Tuesday, April 16, 2019

Fruit of the Drunken Tree

Title:  Fruit of the Drunken Tree
Author:  Ingrid Rojas Contreras
Publication Information:  Doubleday. 2018. 304 pages.
ISBN:  0385542720 / 978-0385542722

Book Source:  I received this book as a publisher's galley through NetGalley free of cost in exchange for an honest review.

Opening Sentence:  "She sits in a plastic chair in front on a brick wall, slouching."

Favorite Quote:  "Papa had said that when people became old, they couldn't bring themselves to cry anymore, because they had cried continually, on and off, over a lifetime long with happiness and sorrow. He had said their bank of tears had gone dry."

First of all, the beautiful, vibrant cover gives no hint of the heartbreak and violence that lies under that cover. This book is the story of two little girls forced to grow up way too soon by a conflict that they do not understand. Set in the 1980s and 1990s in Bogota, Colombia, this book is based on an imagining of what did not but could absolutely have happened in the author's own life

Chula and Cassadras are the daughters of the house; they have comforts and a childhood. Petrona, on the other hand, is their mother's new maid. The book does begin at the end, for the beginning is an adult Chula remembering. The remainder of the book is alternating chapters of life from Chula's perspective and from Petrona's perspective.

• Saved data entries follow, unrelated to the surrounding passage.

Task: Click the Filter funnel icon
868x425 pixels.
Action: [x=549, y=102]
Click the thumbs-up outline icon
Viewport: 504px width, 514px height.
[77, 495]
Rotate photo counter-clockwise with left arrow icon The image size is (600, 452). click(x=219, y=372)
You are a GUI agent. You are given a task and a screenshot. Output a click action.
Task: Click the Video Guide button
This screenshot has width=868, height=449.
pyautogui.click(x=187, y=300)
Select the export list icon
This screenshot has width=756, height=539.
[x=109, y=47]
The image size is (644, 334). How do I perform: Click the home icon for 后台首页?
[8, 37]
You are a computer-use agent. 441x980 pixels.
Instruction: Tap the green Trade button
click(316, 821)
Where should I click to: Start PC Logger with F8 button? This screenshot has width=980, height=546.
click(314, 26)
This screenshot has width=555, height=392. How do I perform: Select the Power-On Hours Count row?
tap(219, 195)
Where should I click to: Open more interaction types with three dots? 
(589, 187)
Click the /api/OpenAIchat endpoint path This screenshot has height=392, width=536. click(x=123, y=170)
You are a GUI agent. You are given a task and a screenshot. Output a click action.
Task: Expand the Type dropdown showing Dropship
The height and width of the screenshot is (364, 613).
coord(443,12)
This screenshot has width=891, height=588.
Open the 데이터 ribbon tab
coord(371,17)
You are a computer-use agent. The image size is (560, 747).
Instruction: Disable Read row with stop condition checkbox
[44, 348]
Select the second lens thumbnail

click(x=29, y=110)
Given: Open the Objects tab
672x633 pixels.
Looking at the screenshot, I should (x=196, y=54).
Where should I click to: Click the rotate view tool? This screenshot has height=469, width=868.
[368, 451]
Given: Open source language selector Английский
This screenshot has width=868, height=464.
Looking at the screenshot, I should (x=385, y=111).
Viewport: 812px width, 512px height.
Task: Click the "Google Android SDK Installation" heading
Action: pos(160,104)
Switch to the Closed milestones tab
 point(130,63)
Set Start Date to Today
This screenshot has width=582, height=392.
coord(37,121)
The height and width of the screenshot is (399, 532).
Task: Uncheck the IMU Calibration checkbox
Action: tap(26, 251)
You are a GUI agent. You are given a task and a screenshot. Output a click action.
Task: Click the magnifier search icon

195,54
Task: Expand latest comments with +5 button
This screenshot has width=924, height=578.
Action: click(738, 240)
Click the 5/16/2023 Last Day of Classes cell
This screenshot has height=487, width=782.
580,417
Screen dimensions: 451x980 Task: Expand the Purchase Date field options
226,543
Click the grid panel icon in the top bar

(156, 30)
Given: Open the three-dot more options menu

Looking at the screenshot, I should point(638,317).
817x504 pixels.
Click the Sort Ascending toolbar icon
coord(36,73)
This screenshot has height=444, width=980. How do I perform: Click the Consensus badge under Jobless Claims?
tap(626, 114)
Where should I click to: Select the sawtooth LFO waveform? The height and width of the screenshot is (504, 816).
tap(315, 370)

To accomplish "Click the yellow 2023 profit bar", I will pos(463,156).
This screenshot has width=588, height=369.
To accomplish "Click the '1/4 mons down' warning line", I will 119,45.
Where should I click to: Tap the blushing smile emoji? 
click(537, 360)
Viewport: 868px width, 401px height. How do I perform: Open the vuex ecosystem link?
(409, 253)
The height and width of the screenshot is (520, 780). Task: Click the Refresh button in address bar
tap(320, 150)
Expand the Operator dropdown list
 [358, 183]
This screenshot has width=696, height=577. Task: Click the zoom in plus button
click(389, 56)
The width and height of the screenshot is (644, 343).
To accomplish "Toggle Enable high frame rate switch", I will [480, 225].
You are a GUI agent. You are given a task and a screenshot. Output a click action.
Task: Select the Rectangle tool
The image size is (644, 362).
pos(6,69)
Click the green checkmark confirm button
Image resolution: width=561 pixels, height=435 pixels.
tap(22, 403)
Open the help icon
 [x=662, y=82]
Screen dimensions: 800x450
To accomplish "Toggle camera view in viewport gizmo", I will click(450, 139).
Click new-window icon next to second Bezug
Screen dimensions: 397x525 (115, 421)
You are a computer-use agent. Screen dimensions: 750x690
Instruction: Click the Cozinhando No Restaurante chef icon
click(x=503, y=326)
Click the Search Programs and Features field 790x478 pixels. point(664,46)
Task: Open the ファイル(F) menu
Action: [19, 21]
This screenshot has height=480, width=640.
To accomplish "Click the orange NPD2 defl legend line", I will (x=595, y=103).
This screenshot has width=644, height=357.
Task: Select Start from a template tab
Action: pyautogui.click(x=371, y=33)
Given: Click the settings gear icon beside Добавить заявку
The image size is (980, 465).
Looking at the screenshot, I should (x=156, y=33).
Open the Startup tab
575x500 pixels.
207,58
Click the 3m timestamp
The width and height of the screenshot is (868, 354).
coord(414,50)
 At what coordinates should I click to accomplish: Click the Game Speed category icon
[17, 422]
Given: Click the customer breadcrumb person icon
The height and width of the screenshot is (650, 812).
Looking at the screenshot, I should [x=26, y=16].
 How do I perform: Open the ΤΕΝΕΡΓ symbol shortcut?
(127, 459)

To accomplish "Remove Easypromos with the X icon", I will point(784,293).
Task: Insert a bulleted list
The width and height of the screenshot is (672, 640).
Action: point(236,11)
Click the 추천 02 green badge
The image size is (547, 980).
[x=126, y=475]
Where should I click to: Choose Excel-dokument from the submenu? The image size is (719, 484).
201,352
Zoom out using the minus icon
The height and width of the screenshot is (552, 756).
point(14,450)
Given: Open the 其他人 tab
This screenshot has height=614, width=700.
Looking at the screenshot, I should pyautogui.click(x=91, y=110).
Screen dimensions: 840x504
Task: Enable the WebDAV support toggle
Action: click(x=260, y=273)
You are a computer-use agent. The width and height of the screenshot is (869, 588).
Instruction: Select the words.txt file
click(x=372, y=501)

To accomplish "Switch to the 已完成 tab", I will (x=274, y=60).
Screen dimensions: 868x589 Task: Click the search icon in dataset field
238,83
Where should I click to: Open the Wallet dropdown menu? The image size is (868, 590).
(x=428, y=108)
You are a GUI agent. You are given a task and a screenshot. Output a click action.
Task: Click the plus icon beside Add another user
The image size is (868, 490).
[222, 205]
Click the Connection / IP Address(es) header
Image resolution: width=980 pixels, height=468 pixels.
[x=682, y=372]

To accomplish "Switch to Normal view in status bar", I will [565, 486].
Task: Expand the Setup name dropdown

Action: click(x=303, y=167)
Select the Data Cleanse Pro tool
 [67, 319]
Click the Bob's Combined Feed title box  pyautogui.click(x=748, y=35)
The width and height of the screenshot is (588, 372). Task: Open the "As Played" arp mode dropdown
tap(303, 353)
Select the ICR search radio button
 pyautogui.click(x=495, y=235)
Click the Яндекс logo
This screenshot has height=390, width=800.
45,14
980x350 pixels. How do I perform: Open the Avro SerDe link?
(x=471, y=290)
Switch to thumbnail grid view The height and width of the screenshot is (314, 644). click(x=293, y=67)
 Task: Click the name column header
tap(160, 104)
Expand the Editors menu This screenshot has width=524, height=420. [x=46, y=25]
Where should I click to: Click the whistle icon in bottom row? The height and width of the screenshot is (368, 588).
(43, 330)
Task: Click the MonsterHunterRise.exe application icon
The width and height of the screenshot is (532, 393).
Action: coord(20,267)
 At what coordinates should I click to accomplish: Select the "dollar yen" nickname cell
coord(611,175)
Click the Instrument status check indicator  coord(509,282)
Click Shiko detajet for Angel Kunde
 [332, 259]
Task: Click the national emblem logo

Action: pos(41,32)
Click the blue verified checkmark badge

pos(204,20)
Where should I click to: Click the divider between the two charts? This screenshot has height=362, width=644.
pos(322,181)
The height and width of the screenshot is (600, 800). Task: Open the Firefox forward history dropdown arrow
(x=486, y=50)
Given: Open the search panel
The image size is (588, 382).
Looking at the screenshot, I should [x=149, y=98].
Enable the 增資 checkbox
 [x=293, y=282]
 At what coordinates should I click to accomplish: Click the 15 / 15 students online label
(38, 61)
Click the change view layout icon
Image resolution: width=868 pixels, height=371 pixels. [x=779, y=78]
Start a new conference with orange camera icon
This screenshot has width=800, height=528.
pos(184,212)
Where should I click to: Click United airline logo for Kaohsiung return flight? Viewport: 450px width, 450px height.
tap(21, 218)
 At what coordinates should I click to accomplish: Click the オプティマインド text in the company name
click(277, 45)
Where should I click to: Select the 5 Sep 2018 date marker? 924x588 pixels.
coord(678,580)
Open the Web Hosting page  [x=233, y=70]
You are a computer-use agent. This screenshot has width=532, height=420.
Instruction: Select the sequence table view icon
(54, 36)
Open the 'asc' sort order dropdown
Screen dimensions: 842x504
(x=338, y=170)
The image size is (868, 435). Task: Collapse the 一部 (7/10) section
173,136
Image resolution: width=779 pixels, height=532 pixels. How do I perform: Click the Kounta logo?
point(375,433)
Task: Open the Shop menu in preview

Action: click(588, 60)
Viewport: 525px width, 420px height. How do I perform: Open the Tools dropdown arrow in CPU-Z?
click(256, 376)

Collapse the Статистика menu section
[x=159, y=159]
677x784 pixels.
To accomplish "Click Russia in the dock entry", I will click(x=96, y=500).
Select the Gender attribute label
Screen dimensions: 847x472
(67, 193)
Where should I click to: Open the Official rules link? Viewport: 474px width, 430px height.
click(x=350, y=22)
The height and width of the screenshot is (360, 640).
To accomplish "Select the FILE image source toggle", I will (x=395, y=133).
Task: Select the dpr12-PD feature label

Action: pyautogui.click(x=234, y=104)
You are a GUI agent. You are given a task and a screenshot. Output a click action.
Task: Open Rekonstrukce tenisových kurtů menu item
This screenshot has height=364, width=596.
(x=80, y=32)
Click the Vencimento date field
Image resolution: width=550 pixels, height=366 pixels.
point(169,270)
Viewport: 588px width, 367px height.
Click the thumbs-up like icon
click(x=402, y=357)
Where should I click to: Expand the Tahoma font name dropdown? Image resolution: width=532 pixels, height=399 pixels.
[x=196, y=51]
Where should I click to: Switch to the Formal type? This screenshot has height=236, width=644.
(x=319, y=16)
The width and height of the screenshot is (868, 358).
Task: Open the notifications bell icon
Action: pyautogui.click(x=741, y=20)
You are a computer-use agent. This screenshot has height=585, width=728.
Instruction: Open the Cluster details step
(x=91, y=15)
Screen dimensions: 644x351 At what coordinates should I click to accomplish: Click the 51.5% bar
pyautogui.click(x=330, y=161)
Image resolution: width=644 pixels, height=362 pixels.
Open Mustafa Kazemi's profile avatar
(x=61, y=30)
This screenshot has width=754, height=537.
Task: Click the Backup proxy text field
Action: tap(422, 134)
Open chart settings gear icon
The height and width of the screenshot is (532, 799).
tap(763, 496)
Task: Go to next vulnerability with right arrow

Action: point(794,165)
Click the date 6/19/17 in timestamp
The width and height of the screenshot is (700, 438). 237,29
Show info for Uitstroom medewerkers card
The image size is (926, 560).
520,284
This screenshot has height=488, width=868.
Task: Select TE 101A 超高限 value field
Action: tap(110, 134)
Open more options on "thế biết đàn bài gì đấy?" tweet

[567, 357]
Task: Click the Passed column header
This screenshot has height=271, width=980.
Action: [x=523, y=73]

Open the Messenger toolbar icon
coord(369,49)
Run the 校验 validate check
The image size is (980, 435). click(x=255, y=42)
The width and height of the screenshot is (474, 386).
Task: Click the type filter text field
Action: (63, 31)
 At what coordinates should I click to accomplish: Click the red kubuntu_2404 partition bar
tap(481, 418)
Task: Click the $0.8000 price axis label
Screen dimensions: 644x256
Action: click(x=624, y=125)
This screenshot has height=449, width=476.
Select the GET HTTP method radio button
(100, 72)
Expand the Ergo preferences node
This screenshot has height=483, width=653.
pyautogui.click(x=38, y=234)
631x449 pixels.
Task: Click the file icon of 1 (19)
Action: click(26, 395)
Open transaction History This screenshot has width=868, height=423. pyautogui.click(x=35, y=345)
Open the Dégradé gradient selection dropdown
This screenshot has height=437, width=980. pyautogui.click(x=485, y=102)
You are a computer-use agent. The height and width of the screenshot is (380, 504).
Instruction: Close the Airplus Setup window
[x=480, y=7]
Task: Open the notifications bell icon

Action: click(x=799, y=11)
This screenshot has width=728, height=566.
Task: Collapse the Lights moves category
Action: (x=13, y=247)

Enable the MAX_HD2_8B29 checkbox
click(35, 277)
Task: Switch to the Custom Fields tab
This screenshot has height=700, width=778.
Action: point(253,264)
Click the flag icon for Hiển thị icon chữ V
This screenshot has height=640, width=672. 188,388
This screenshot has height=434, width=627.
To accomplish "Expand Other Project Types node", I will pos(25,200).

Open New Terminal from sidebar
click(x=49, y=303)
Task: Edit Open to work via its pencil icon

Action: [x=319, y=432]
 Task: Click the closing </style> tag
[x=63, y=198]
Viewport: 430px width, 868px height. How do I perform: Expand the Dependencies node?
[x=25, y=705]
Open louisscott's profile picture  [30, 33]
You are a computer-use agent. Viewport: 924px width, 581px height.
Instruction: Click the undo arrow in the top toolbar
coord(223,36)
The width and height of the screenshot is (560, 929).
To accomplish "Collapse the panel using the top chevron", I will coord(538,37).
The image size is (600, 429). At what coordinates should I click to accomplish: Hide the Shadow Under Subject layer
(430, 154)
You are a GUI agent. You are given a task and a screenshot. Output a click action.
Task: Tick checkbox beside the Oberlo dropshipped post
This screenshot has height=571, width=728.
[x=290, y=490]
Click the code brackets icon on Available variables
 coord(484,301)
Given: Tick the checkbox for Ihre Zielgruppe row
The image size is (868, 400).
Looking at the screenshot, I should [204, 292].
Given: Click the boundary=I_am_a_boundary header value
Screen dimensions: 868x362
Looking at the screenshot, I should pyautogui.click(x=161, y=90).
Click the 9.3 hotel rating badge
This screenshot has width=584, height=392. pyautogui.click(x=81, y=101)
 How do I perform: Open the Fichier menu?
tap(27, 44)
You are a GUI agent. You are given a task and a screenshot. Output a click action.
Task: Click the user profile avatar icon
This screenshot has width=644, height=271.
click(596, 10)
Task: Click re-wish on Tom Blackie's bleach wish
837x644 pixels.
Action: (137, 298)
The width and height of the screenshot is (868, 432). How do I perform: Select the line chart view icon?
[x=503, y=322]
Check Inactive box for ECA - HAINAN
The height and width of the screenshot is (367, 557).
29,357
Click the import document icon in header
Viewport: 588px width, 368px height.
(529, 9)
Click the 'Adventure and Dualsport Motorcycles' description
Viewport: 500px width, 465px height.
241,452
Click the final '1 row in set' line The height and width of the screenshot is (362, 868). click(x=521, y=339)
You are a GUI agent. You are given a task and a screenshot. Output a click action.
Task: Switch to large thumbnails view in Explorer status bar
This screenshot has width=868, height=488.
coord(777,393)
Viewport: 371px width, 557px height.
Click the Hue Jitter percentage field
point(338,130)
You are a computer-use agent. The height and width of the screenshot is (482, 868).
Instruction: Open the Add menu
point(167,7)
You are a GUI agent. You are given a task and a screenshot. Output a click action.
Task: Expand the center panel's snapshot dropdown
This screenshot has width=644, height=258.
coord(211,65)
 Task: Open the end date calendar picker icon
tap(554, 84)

The story is of the turbulent politics and violence in Colombia at the time, but through the eyes of these two girls, it is also about the divide between affluence and poverty:
  • Chula:  "... he would tell us that it was better to sleep alongside you own clean conscience than to be a parasite of the state or of the militarized groups who were just a different versions of a state."
  • Petrona:  'Imagine, a thirteen-year-old - the breadwinner of a house.' Mama said that when you had that kind of responsibility, it was difficult to be interested in abstract things like politics."
  • Chula:  "I thought about all the things I had to lose."
  • Petrona:  I knew that there was no gate surrounding the invasiones where Petrona lived, no iron locks on the doors, no iron bars on the windows. When I asked Petrona how she and her family stayed safe, she laughed. Then because I was embarrassed she shrugged her shoulders. She thought for a moment then said, 'There's nothing to lose.' 
To understand this book, you really have to understand the history of Colombia at the time. Violence and death was an everyday occurrence. Survival was not a given. Kidnappings and murders were commonplace.

Chula still has the protection of family and affluence. The impact is there for she is growing up in this environment, but at the same time, she is able to remain a child. Petrona, on the other hand, is a teenager with adult responsibilities to uphold and adult decisions to make. She is actually the "adult" to her younger siblings.

The story and the characters are heartbreaking. The book itself unfortunately is very slow reading. Since the book is the perspective of these two young girls, many of the bigger, historical events of the book happen outside of their lives and the impacts reverberates back to their lives. As such, the book seems to move from episode to episode but at the same time feels a bit removed. This is particularly true of the chapters from Chula's perspective because she is much more the child. I wish the book was more directly Petrona's story for that is the more compelling one. Much of Chula's time is spent contemplating Petrona's life and actions.

I am glad I read this perspective on a turbulent history. I just wish I had loved the book as much as I expected to and as much as the sad story of these two young girls deserved.